Photosynthesis is the method used by plants (and ultimately animals) to get the energy they need for their metabolic processes. Light energy is used to synthesize (produce) organic molecules from water and carbon dioxide. In some ways, it is therefore a reverse of the process of respiration. It takes place in organelles—specialized parts of a plant cell-called chloroplasts. Chloroplasts are structurally and functionally analogous to mitochondria. They are thought to have originated from blue-green algae in the sea; mitochondria from aerobic bacteria on land. Mitochondria, however, are found in all organisms, while chloroplasts occur only in green algae and higher plants. Certain bacteria and the blue-green algae also photosynthesize, but the process takes place in structures that are simpler than chloroplasts. Enormous amounts of light energy are absorbed by plants each year during photosynthesis. Much of this occurs in marine algae.

The light reaction

Photosynthesis occurs in two stages. The first stage requires the presence of light, whereas the second can take place in darkness. The light reaction is dependent on the green plant pigment chlorophyll. This is a porphyrin compound containing magnesium. It is related to hemoglobin. There are several similar pigments in chlorophyll. Only the blue-green chlorophyll (a) is common to all plants. Most plants also contain yellow-green chlorophyll (b), xanthophyll (yellow), carotene (orange and pheophytin. Pheophytin, a gray pigment, is probably a breakdown product of chlorophyll. Each pigment absorbs light of slightly different wavelengths. The purpose of the light reaction is to release hydrogen from water. The hydrogen reduces carbon dioxide to carbohydrates in structures called thylakoids, which resemble stacked plates. All the later reactions occur in the liquid, or stroma, of the chloroplast There are two types of light centers in thy-lakoid membranes. These centers are called photosystems I and II. Absorption of light of a particular wavelength by pigment at center II excites the molecule in center I. Electrons are released. This process reduces (combines with hydrogen) a benzene compound called quinone on the other side of the membrane. The electrons are replaced from water molecules. This process releases oxygen gas and hydrogen ions. Absorption of light at another wavelength by chlorophyll at center I also results in electron release. This time, a phosphate (NADP) is reduced. Both quinone and the phosphate are hydrogen carriers. Their reduction by electrons produced in the light reactions also requires the uptake of hydrogen ions. A compound of quinone and hydrogen is then reoxidized by a sequence of carriers (including cytochromes). Electrons are eventually transferred to replace those ejected from center I. Hydrogen ions are released inside the thylakoid. The net effect of the two photosystems is that the phosphate is reduced; water is split; oxygen is released; and hydrogen ions are separated across the membrane. These ions then return. A special enzyme is used to conserve the energy released bv this process as ATP. This is the same principle that underlies ATP production by mitochondria.

The dark reaction

The dark reaction begins with the combination of a carbon dioxide molecule with a five-carbon sugar. This splits to form two further molecules of a glyceric acid. The acid is then reduced by the hydrogen carried by a phosphate compound. This forms a three-carbon triose phosphate, which can be used to build up the hexose sugars that are later stored as starch.

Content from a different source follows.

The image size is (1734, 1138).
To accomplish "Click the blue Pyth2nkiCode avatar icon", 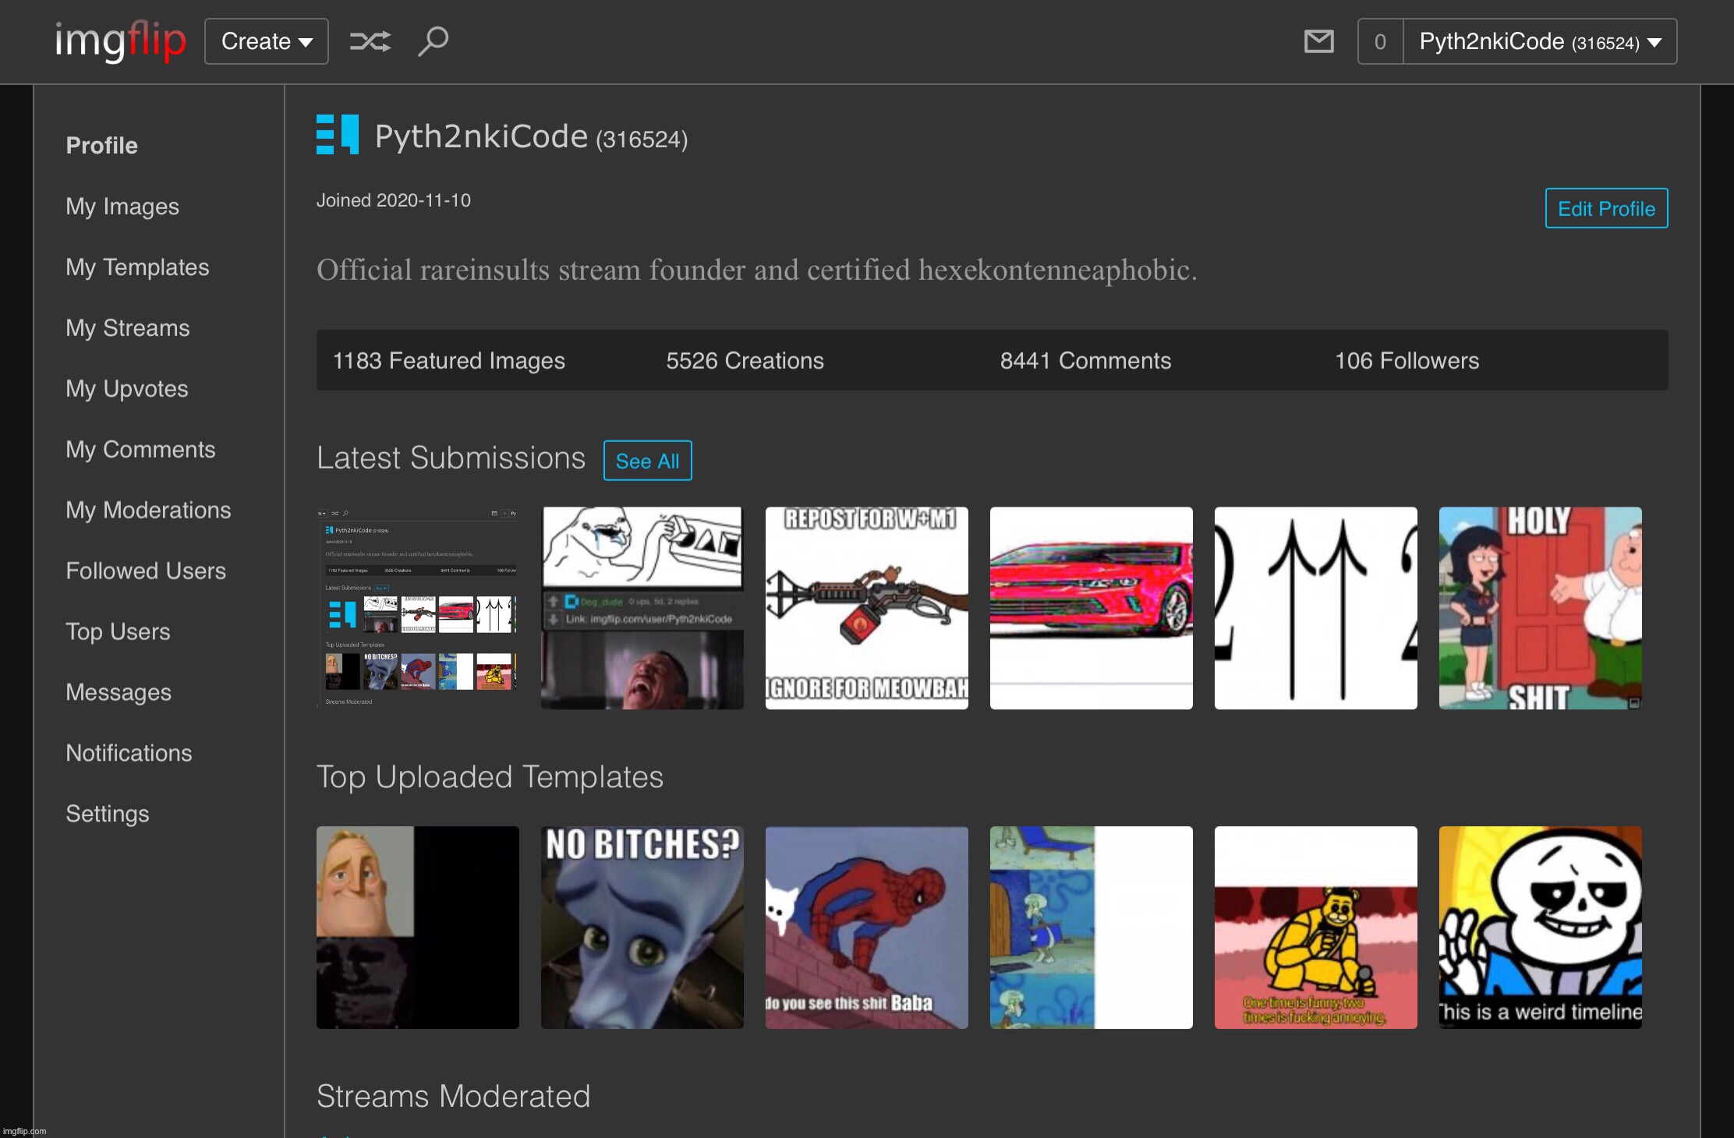I will (x=338, y=135).
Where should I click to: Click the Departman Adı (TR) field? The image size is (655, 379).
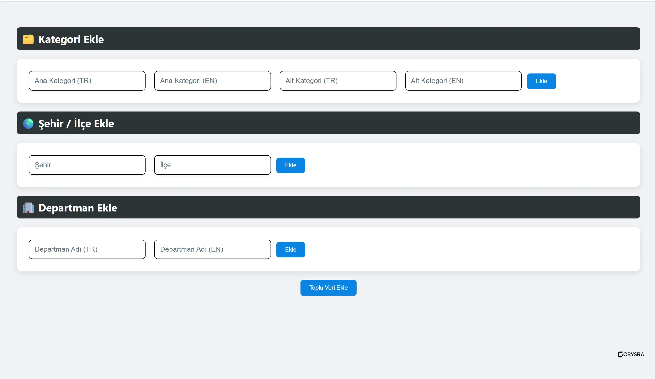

But not all the triose phosphate goes to make sugars. Some has to be used in re-forming a type of phosphate. By doing so, carbon dioxide continues to be taken up by a pathway known as the Calvin cycle. Some of the steps of this cycle—including the reduction of phos-phoglyceric acid—require ATP. This is available as a result of the light reactions. Studies with radioactive carbon have shown that phos-phoglyceric acid is also vital in building up amino acids and fats.